III. Krankheitsbild und Diagnose
Im Vordergrund stehen Husten, Auswurf, Kurzatmigkeit, zunächst bei Anstrengung, dann auch bei Ruhe. Auskultatorisch finden sich oft Geräusche einer Bronchitis; ggf. ist eine Minderung der Atemfunktion nachweisbar.
Röntgenologisch ist in leichteren Fällen nur eine verstärkte Lungenzeichnung zu erkennen.
Später treten streifige, unscharf fleckige, teils flächenhaft wolkige Verschattungen, bevorzugt in den Mittel- und Oberfeldern, auf; Spitzenfelder und Hili sind frei, Verziehung der Luftröhre sowie spitz- oder breitzipflige, im medialen oder lateralen Drittel gelegene Zwerchfelladhäsionen sind typische Zeichen des fortgeschrittenen Krankheitsbildes.
Relativ häufig kann ein Spontanpneumothorax - auch rezidivierend und doppelseitig - auftreten.
Die schweren Lungenveränderungen führen frühzeitig zu chronischer Bronchitis und Emphysem mit Einschränkung der Atemfunktionen sowie schließlich zum Cor pulmonale.

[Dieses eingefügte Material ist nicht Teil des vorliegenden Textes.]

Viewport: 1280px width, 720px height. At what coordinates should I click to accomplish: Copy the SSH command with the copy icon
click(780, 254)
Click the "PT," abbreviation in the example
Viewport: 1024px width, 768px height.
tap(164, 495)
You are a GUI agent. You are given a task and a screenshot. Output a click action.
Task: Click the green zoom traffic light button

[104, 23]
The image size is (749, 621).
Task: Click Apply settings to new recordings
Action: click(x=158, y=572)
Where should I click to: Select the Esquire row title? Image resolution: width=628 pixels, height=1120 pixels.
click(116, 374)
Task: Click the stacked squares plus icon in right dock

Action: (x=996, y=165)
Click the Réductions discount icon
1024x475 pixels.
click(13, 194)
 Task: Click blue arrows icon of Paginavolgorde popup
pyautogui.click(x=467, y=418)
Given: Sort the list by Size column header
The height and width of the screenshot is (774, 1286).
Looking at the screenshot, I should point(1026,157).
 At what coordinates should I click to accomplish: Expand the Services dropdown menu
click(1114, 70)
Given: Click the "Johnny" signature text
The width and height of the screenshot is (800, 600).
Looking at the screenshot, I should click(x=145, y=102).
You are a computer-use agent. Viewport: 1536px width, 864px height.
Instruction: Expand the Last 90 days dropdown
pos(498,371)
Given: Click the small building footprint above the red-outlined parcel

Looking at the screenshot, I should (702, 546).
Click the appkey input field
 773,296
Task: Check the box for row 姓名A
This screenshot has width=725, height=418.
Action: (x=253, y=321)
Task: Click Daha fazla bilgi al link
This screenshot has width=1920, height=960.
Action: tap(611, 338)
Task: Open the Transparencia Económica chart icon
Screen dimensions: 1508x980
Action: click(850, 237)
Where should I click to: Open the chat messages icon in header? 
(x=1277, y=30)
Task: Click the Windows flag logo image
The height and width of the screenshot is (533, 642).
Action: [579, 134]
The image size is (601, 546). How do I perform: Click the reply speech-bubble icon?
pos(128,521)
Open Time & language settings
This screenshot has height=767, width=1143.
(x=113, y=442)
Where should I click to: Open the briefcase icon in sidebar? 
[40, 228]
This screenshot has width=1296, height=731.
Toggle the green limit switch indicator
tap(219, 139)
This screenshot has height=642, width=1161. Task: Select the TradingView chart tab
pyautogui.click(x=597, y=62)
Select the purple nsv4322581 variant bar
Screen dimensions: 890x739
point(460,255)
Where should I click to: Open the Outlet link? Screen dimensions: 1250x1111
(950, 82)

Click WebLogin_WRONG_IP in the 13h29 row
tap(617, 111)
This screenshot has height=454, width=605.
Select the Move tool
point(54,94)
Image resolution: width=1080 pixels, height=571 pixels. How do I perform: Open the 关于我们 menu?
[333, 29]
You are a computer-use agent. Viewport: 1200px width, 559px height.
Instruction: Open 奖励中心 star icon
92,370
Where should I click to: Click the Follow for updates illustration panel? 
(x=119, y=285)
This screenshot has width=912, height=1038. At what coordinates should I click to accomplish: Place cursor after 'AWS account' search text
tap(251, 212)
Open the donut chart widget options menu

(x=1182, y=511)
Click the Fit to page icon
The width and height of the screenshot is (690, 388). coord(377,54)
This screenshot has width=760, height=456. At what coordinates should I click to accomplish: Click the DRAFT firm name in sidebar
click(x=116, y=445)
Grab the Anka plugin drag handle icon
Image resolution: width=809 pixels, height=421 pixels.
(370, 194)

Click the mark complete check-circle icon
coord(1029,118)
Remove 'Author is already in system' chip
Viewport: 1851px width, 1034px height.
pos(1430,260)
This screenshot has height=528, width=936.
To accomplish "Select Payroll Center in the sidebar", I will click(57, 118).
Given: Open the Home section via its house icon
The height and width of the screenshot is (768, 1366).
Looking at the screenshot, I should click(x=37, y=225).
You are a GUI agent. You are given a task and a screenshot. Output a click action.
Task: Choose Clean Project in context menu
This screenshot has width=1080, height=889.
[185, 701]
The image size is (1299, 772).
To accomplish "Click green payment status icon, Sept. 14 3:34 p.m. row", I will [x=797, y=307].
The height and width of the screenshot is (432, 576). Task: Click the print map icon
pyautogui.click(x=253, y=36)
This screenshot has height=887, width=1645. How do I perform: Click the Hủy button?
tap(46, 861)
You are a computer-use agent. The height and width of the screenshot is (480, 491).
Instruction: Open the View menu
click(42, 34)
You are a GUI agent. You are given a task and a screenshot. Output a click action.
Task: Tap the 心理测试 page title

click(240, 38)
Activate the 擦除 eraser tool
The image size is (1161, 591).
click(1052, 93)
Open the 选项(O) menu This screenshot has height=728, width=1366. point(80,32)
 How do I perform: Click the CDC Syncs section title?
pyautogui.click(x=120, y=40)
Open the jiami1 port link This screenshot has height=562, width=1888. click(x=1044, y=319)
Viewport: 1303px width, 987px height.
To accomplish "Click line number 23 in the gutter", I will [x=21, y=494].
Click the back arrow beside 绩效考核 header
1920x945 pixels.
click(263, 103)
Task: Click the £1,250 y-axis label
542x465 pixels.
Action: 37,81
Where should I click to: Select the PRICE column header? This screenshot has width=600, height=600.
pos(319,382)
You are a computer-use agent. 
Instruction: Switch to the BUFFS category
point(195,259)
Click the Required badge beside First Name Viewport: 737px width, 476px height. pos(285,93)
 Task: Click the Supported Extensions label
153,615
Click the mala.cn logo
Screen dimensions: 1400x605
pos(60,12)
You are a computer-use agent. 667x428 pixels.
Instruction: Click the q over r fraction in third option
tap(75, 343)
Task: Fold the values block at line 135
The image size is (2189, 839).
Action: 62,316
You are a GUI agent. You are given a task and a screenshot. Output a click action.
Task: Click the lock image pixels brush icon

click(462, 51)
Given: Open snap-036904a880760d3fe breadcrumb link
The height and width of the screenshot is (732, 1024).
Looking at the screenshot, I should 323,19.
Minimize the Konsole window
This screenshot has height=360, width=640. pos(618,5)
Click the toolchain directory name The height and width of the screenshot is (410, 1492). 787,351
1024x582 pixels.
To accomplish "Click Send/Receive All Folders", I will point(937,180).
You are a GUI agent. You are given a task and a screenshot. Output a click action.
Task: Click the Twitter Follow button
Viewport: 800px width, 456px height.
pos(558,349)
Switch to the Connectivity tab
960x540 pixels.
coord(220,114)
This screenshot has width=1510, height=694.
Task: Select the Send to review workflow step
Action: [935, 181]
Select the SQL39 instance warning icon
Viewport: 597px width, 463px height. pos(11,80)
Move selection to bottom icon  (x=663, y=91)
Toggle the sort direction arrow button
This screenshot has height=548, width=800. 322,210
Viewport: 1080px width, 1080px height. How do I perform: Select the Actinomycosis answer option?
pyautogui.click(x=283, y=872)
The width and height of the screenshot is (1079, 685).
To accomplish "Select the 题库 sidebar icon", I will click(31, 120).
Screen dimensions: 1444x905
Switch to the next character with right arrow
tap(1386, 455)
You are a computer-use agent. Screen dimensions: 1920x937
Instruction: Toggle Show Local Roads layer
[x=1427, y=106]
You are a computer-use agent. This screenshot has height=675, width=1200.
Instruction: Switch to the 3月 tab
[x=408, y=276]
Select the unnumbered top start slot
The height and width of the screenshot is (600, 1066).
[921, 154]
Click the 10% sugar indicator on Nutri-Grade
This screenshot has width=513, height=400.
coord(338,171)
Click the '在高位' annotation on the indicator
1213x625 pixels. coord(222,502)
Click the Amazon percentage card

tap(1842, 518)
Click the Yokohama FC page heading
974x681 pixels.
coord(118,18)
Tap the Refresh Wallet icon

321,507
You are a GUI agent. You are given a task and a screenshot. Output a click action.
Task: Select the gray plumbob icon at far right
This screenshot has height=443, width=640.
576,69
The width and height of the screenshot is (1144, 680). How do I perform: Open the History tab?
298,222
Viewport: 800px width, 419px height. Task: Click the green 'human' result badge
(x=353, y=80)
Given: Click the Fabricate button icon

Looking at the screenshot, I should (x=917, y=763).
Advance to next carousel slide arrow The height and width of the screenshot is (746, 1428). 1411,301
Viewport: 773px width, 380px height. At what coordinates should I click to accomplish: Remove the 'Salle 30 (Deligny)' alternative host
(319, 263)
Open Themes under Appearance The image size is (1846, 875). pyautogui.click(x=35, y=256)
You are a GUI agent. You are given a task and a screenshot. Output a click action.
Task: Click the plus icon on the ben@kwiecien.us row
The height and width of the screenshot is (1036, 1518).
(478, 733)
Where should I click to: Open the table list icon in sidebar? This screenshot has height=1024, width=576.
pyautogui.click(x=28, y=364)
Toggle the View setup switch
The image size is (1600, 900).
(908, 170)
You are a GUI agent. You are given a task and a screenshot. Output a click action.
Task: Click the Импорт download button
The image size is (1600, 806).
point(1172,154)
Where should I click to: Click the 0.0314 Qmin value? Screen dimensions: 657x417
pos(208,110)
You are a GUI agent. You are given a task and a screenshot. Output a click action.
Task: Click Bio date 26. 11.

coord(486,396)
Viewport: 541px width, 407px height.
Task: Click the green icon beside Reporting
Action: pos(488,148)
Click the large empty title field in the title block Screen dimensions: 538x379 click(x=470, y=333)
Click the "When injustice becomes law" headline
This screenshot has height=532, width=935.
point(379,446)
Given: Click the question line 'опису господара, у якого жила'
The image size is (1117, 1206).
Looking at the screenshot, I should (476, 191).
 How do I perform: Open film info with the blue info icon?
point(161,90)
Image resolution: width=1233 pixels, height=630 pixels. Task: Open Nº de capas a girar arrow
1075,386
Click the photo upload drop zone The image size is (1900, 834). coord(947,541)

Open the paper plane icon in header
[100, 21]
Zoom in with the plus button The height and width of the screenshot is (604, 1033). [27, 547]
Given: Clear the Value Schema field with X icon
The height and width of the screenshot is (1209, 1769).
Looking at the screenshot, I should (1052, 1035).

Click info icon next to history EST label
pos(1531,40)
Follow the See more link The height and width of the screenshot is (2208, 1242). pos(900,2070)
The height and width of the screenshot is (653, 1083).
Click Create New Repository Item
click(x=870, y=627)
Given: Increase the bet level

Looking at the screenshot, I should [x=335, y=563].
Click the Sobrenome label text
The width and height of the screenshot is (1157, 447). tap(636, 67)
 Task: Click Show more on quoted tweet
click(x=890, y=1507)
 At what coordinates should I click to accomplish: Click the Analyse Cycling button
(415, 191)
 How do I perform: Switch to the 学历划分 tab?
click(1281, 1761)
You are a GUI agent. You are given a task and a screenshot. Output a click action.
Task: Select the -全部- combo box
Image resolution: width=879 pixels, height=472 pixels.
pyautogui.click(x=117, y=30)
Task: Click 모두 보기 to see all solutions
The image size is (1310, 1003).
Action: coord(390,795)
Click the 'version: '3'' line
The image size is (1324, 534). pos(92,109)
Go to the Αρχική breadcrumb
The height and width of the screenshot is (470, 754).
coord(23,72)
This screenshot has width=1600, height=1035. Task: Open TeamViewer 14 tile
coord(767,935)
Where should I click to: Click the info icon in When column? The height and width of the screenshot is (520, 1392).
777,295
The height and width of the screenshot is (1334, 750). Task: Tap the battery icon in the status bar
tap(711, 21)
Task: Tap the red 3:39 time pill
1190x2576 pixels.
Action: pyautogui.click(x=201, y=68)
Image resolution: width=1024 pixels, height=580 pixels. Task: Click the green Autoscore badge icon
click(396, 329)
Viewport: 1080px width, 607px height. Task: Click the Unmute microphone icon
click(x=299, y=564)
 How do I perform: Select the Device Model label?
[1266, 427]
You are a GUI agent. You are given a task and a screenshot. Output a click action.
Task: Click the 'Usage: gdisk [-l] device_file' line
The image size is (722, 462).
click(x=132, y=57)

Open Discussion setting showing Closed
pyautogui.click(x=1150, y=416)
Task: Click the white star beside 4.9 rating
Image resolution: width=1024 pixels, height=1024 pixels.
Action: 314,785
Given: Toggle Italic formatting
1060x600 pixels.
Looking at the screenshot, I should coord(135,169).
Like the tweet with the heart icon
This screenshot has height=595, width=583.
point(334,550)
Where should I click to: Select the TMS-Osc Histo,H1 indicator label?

Blutbild, Blutsenkungsreaktion und Körpertemperatur sind uncharakteristisch.
IV. Hinweise für die ärztliche Beurteilung
Das Ergebnis einer eingehenden Arbeitsanamnese ist für die ärztliche Beurteilung besonders wichtig.
Atem- und Herz-Kreislauffunktionsstörungen können stärker sein, als nach dem Röntgenbild zu erwarten ist.
Die Latenzzeit zwischen der Exposition und dem Auftreten der Erkrankung ist unterschiedlich, sie schwankt zwischen 6 Monaten bis zu 15 Jahren und mehr.
Dabei ist weniger die Dauer als die Intensität der Einwirkung des Aluminiums oder seiner Verbindungen von Bedeutung.
Nach Wegfall der Exposition ist ein Fortschreiten dieser Erkrankung seltener als bei der Silikose.